Lors d’une nouvelle inscription au Forem, la file d’attente pour atteindre l’accueil, était d’une longueur impressionnante. Je regardai sans regarder les personnes qui me précédaient, nous étions tous pareils, tous dans la même galère, tous en attente tous las d’être là. Le monsieur à l’accueil, lui était d’une humeur massacrante, je l’entendais parler à très haute voix, il criait parfois  » il faut votre document d’identité »! « votre numéro national! » « C’est pour quoi exactement? », « Je vous demande votre numéro! » en accentuant chaque fois sur la fin de ses mots. Je commençais à le trouver assez désagréable et j’appréhendais mon passage à sa hauteur. Et pourtant lors de mon « interrogatoire » il me parla d’un ton très doux, limite mielleux, j’étais, je dois l’avouer, un rien déconcertée, un peu rassurée et apaisée.Il me sourit en clignant de l’œil et me donna mon numéro.
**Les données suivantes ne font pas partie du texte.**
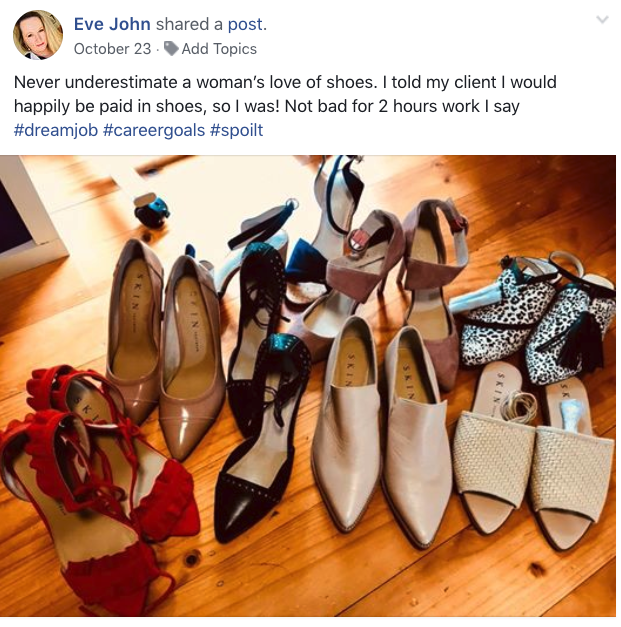Open post options chevron menu
Image resolution: width=621 pixels, height=627 pixels.
click(x=602, y=19)
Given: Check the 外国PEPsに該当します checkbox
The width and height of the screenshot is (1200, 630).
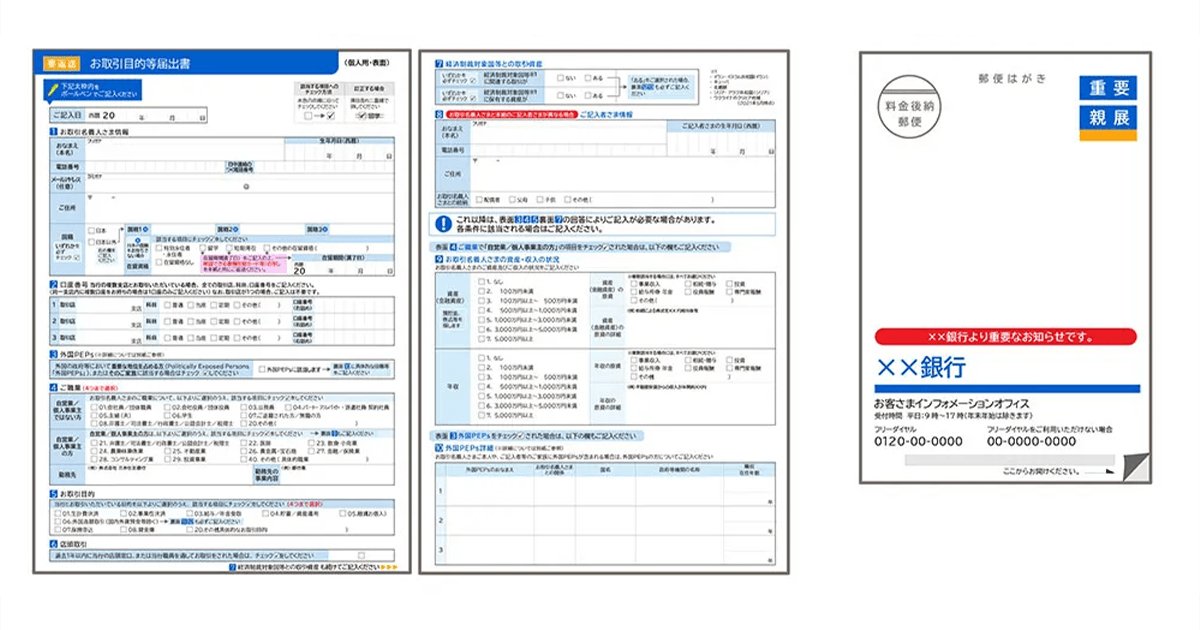Looking at the screenshot, I should point(261,369).
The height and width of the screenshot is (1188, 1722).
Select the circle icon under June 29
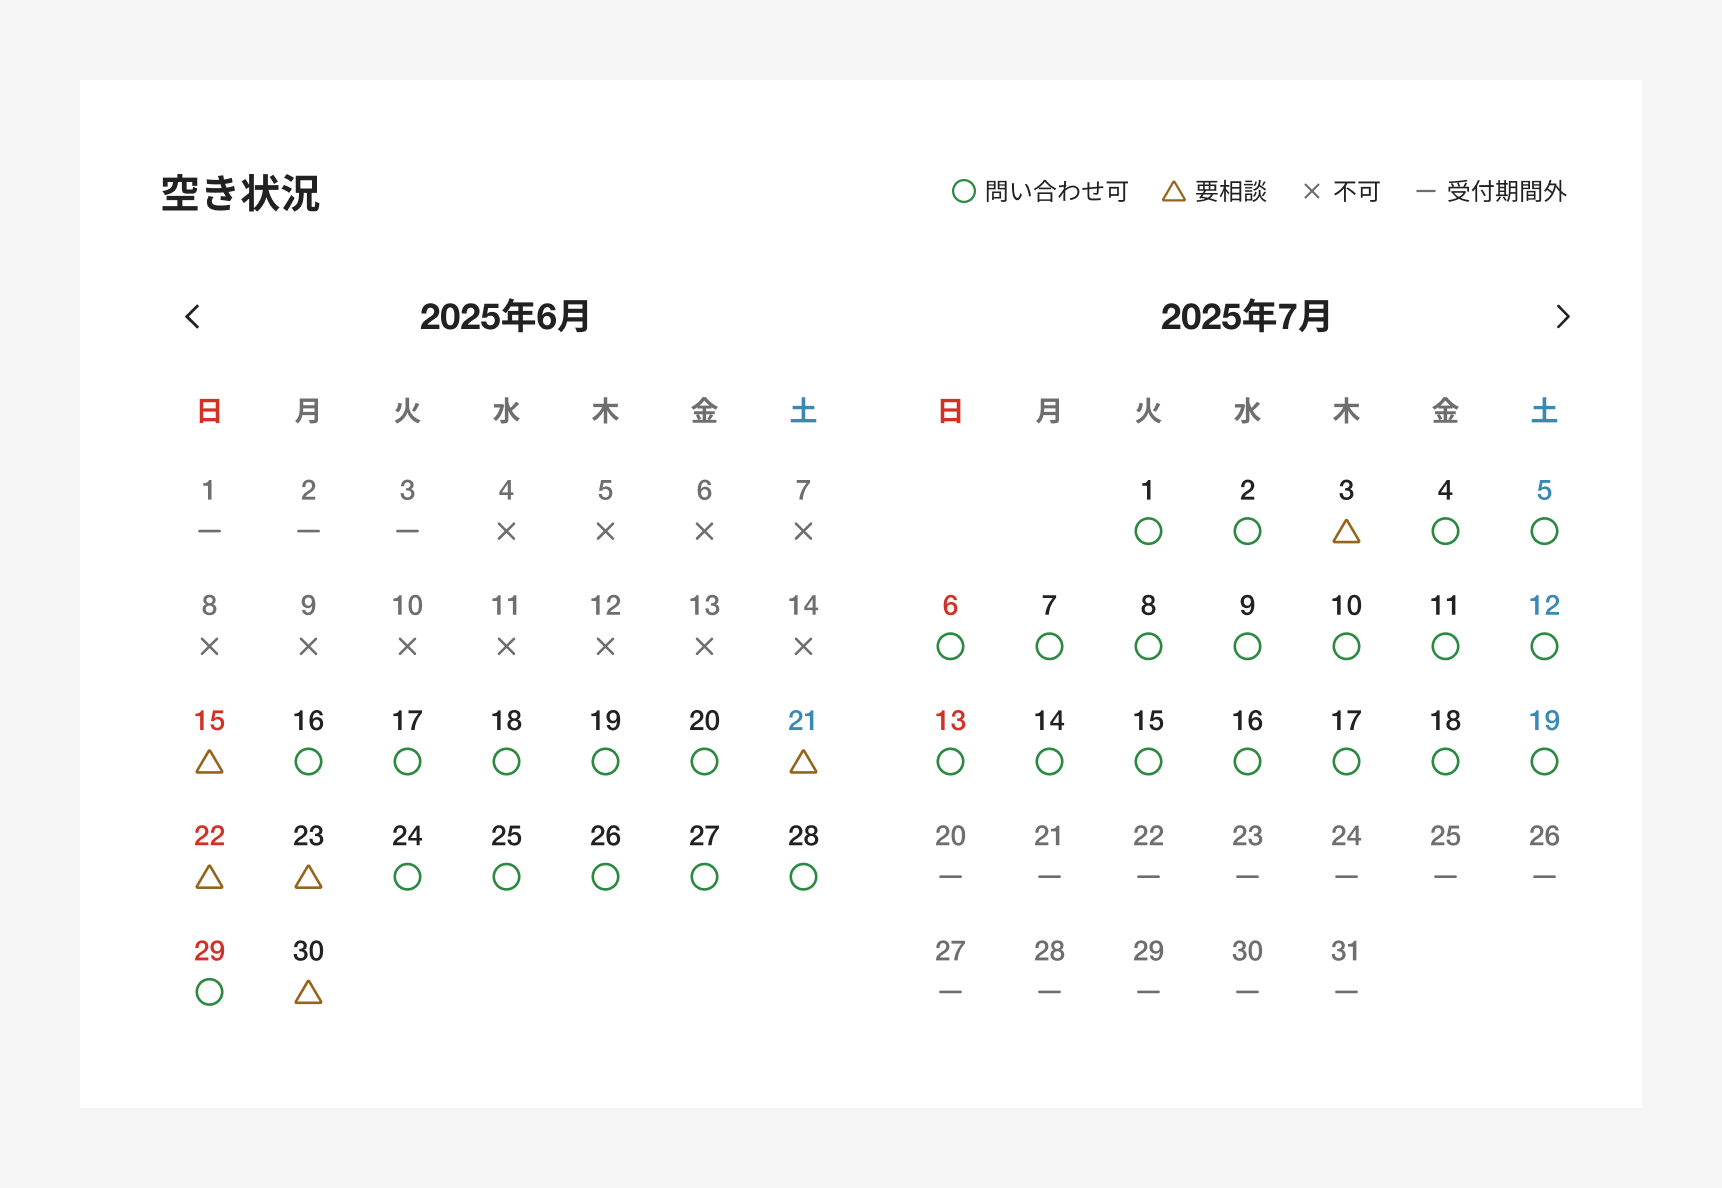[x=209, y=992]
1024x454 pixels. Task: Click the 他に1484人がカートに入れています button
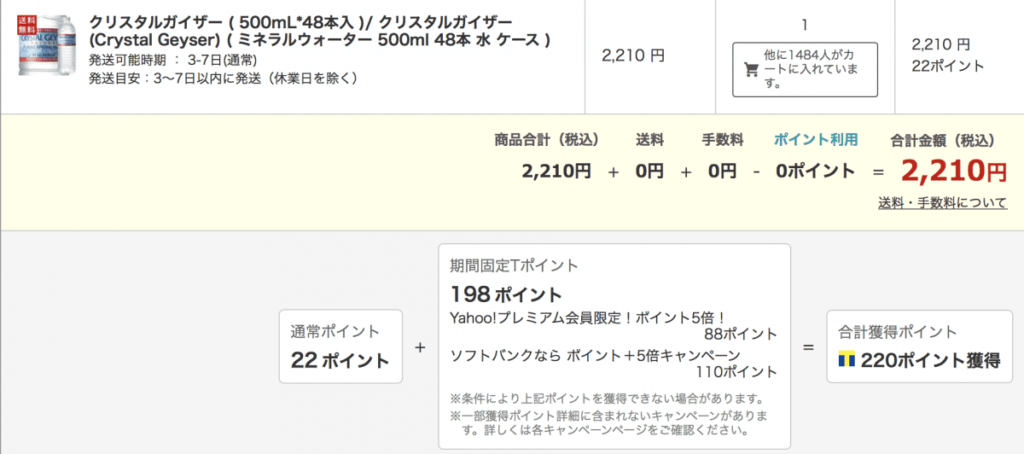[805, 70]
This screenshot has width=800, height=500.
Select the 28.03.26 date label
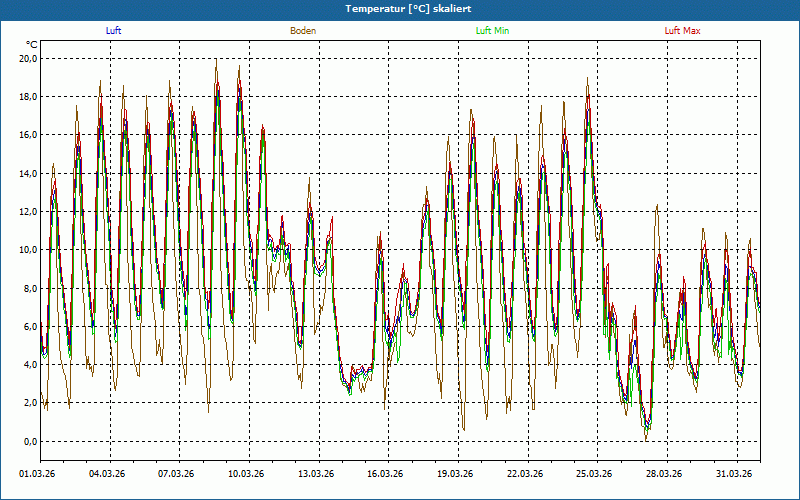coord(663,474)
Dans la salle d’attente, un visage familier, ma copine Y, une sympathique cap-verdienne, qui chante le fado comme elle seule. Elle me raconta que tout comme moi, elle n’avait plus de travail et qu’elle était là, depuis presque deux heures. J’enlève donc me veste et me prépare à attendre avec patience. Il ne se passe pas plus de 10 minutes et mon numéro apparaît sur tous les écrans, je suis stupéfaite! Ma copine me regarde avec un grand air interrogatif, puis me demande: Tu ne devais pas t’inscrire? Je la regarde en hochant positivement la tête. Elle me dit avec un grand sourire : Et ben! C’est peut-être parce que t’es la seule visage pâle! Il s’est pas rendu compte que t’es rouge hahahaha. Elle faisait référence à mon continent d’origine. Là, je regarde autour de moi et effectivement j’étais fort pâle. En une fraction de seconde, mes joues sont devenues rouges, de honte et ensuite de rage.